O Orçamento do Estado viola gravemente a autonomia
Por proposta do PCP
Açores «chumbam» Orçamento do Estado

A Assembleia Legislativa Regional dos Açores aprovou, no dia 23, uma proposta do PCP tomando posição contra o Orçamento do Estado para 2013, anteontem aprovado.

Contra a proposta do PCP estiveram o PSD, o CDS e o PPM, tendo as restantes bancadas votado favoravelmente. Ao apresentar este projecto de resolução, o PCP realçou que o facto de se estar ainda no arranque da legislatura e de não estarem, por essa razão, constituídas as comissões parlamentares a quem normalmente caberia dar parecer sobre o assunto não poderia impedir o Parlamento Regional de tomar posição em relação às normas do Orçamento que «contrariam os direitos e os interesses dos Açores».

No debate sobre a proposta, o deputado do PCP Aníbal Pires considerou o Orçamento uma «máquina de fazer pobres, ao multiplicar o desemprego (e é o próprio Governo que assume, com uma indiferença desumana, a previsão de mais 150 mil desempregados durante o próximo ano), ao roubar salários e pensões, ao cortar em todas as prestações sociais, incluindo o próprio subsídio de desemprego». Mas também ao paralisar a economia, ao aumentar a carga fiscal, ao cortar no investimento, ao desmantelar as «mais básicas funções sociais do Estado», acrescentou.

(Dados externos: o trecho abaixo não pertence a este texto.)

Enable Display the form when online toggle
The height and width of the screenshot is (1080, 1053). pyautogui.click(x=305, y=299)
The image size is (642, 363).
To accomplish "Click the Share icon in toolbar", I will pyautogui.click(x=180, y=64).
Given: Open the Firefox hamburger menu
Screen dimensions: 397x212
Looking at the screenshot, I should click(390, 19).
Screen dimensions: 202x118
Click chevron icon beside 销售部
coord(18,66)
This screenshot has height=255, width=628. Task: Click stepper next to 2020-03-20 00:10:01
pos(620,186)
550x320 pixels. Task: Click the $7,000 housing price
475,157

Referindo-se à tese em voga segundo a qual o Estado terá gasto nos últimos anos «mais do que devia», Aníbal Pires retorquiu: «Mas para onde foi esse dinheiro? Para a saúde? Para a educação? Para as reformas? Não, senhores deputados, foi para o BPN e para o BPP, para recapitalizar a banca, para os benefícios do “offshore” da Madeira, para as manobras da Jerónimo Martins, fugindo ao pagamento dos impostos. Foi para aqui que foi o dinheiro e não para beneficiar os portugueses.»

Defender a autonomia

Dirigindo-se aos que, na Assembleia Legislativa Regional, defenderam o Orçamento do Estado, Aníbal Pires acusou-os de serem «apenas os agentes de Passos Coelho e Paulo Portas», pois o OE «prejudica, a muitos níveis, a nossa região». No projecto de resolução aprovado chama-se a atenção para o reconhecimento de que as medidas de austeridade têm efeitos muito mais graves nos Açores, devido à dimensão da economia regional e ao contexto insular. Assim, as medidas previstas no Orçamento terão «efeitos catastróficos» na região, alerta o PCP.

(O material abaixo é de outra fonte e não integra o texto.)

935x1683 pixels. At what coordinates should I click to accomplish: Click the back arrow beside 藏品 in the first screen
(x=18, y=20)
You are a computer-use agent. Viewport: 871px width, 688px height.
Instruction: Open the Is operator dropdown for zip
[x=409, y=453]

Em causa está ainda a obrigação de reduzir em 50 por cento o número de trabalhadores em funções públicas com contratos a termos certo e a proibição de renovação deste tipo de contratos. Para o PCP, trata-se não apenas de um ataque aos direitos dos trabalhadores como também à própria autonomia, pois é competência da Região a gestão da administração pública regional.

Violadora da autonomia regional é ainda a medida que visa que as verbas da sobretaxa de IRS revertam para o Orçamento do Estado, violando-se assim o Estatuto Político-Administrativo e a Lei das Finanças Regionais, que estabelecem que os impostos cobrados nos Açores são uma receita própria da Região.

Resumindo a actuação dos partidos da maioria, Aníbal Pires afirmou: «Se a Autonomia dos Açores atrapalha, então, cilindra-se a Autonomia, abandonam-se os deveres do Estado para com a Região e desrespeita-se a Constituição, o Estatuto Político-Administrativo e as regras mais básicas da lealdade institucional.»